**Exercise goal**
In the records below, find the line with "Close the Analysis Result panel", then retype it and every following line exactly, stopping after the line with "Given: Click the". Leave the pictures out.

**Data listing**

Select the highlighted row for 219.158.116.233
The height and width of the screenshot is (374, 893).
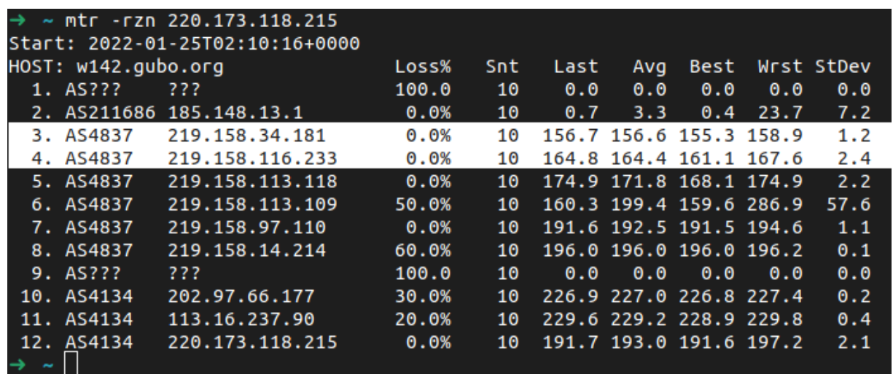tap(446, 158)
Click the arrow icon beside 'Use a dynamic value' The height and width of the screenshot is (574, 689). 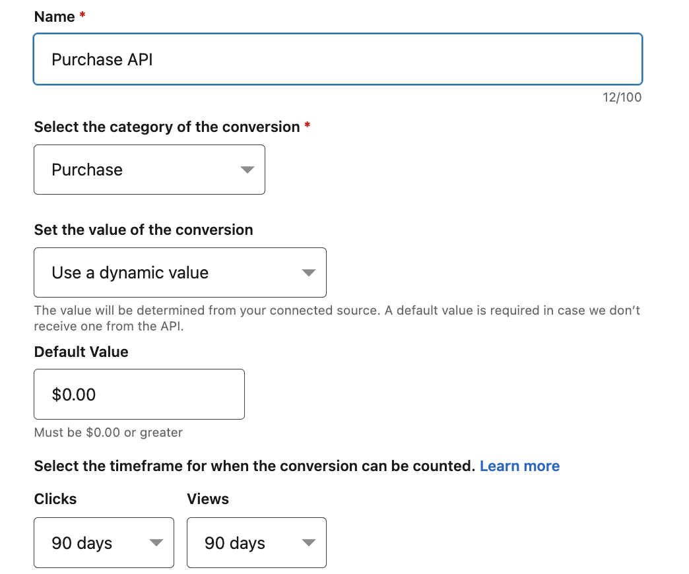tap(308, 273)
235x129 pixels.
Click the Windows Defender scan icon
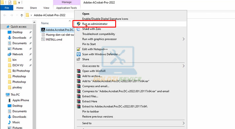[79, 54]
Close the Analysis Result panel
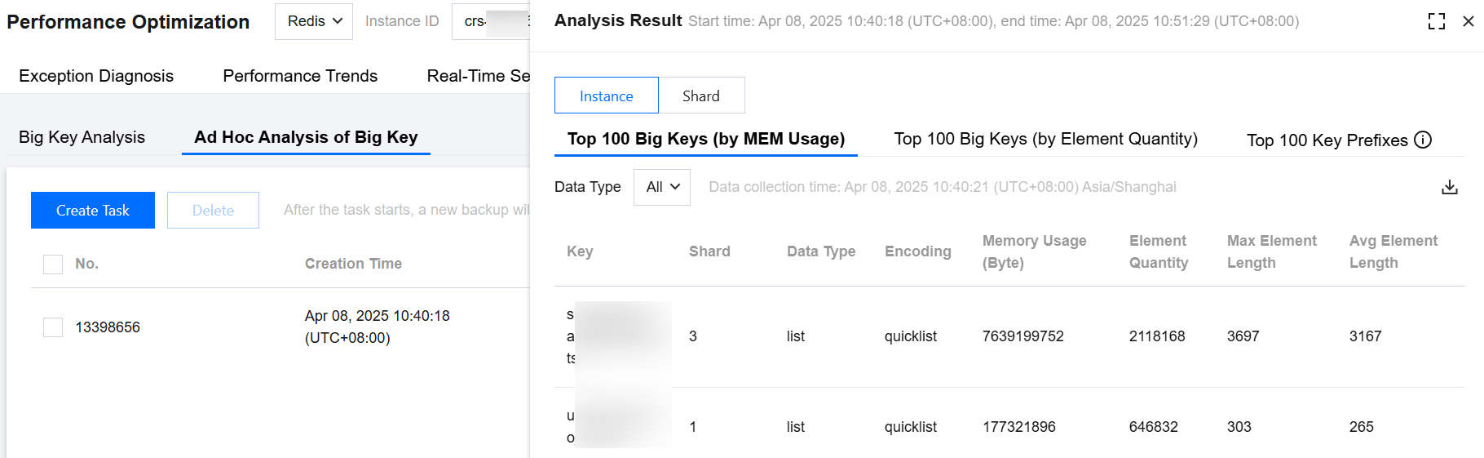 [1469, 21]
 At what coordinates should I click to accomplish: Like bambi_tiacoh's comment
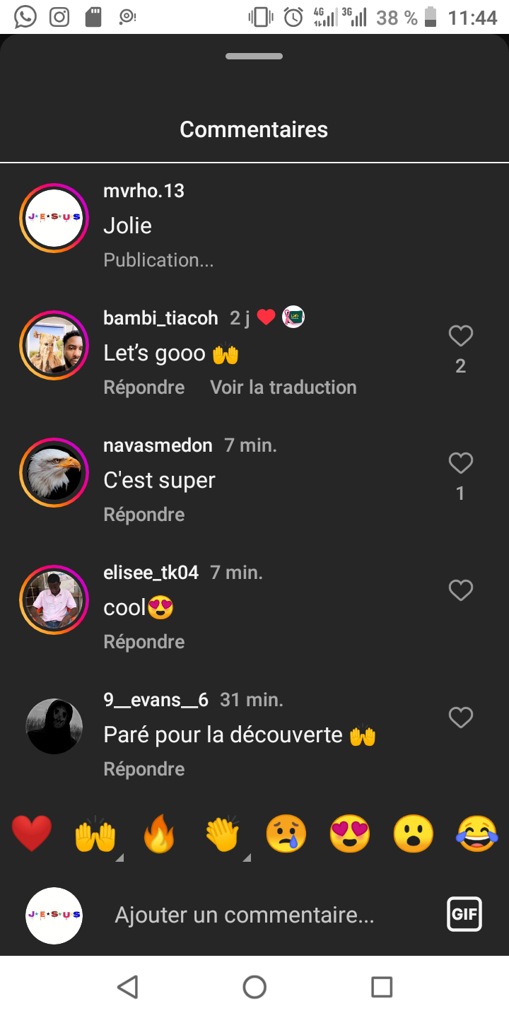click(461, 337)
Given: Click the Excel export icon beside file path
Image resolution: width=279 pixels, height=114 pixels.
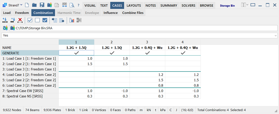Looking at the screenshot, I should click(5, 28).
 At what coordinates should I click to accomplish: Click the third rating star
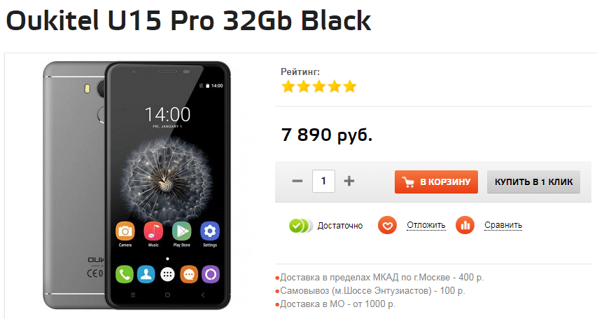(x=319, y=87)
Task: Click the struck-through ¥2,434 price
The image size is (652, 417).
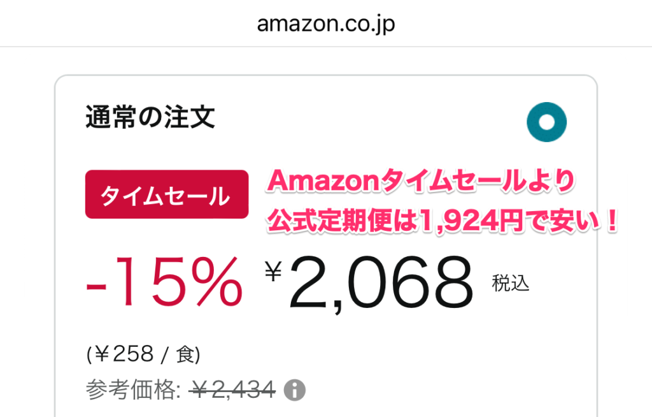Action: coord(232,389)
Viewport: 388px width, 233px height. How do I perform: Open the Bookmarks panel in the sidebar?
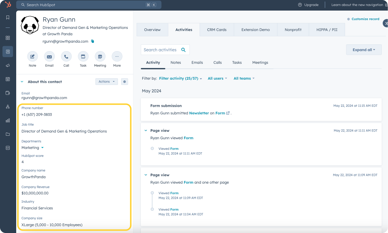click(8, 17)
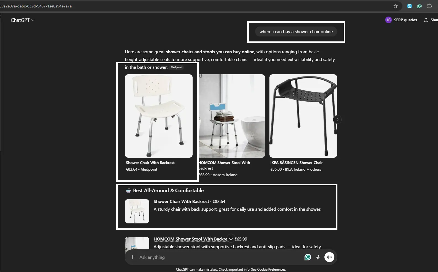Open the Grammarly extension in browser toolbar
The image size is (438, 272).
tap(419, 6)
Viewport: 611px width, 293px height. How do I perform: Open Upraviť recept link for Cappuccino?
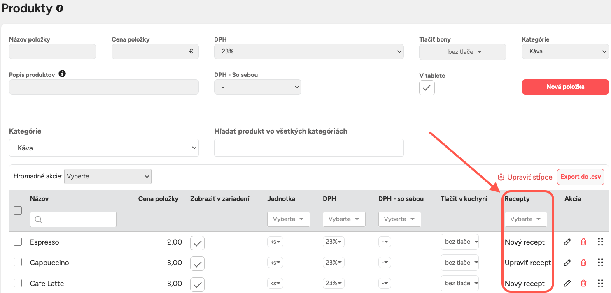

**Answer to this task**
Close the Analysis Result panel
 [1469, 21]
 At what coordinates should I click to accomplish: Like bambi_tiacoh's comment
click(461, 337)
Given: Click the Excel export icon beside file path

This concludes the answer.